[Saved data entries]
────────────────────

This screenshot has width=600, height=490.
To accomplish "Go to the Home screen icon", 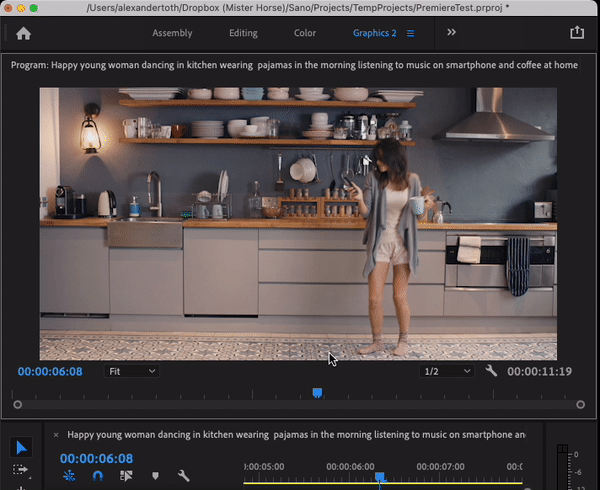I will 23,34.
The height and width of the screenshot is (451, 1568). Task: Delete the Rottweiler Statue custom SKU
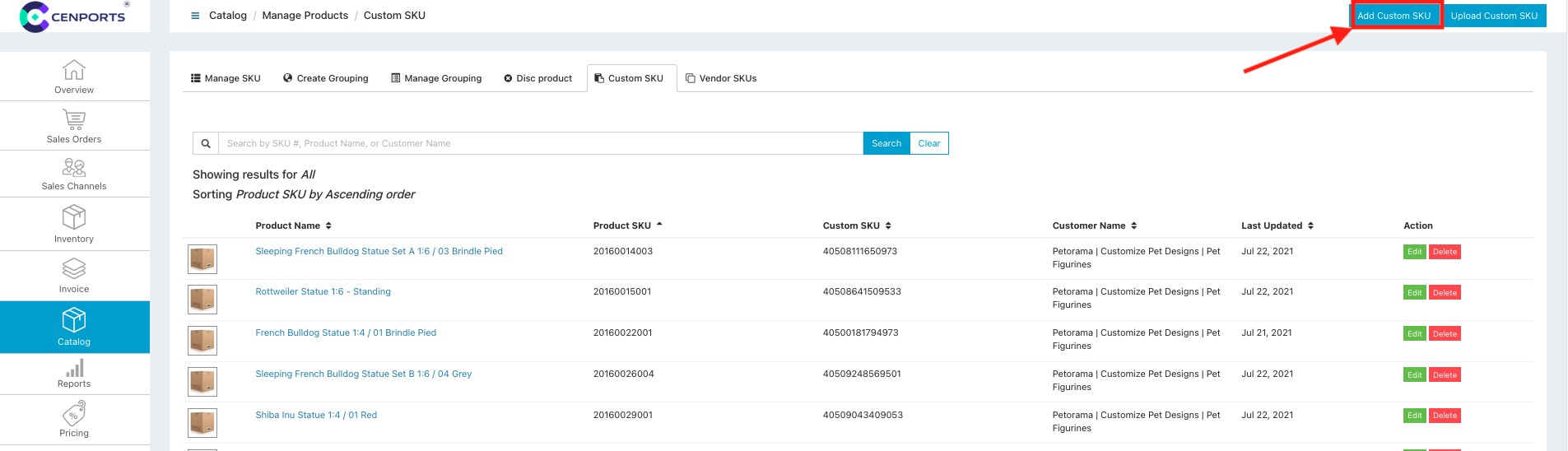[x=1445, y=293]
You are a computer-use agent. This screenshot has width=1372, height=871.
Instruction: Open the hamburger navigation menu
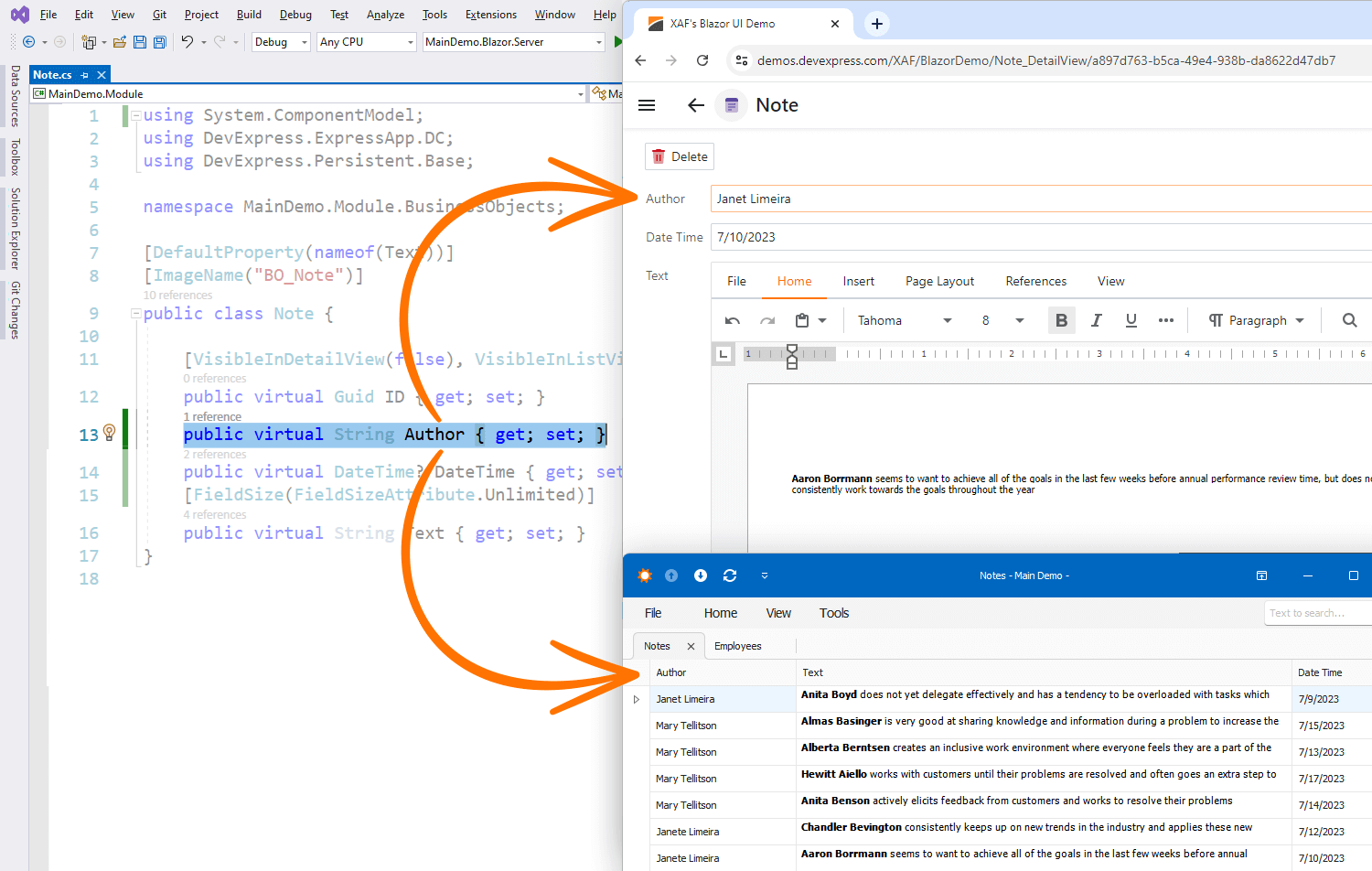click(x=647, y=105)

────────────────────

== Exercise details ==
Please transcribe exactly the lines from the one that contains "You are a computer-use" through the closing line of the entries, with no pictures.

== Problem solution ==
You are a computer-use agent. This screenshot has width=1372, height=871.
Instruction: Open the hamburger navigation menu
click(x=647, y=105)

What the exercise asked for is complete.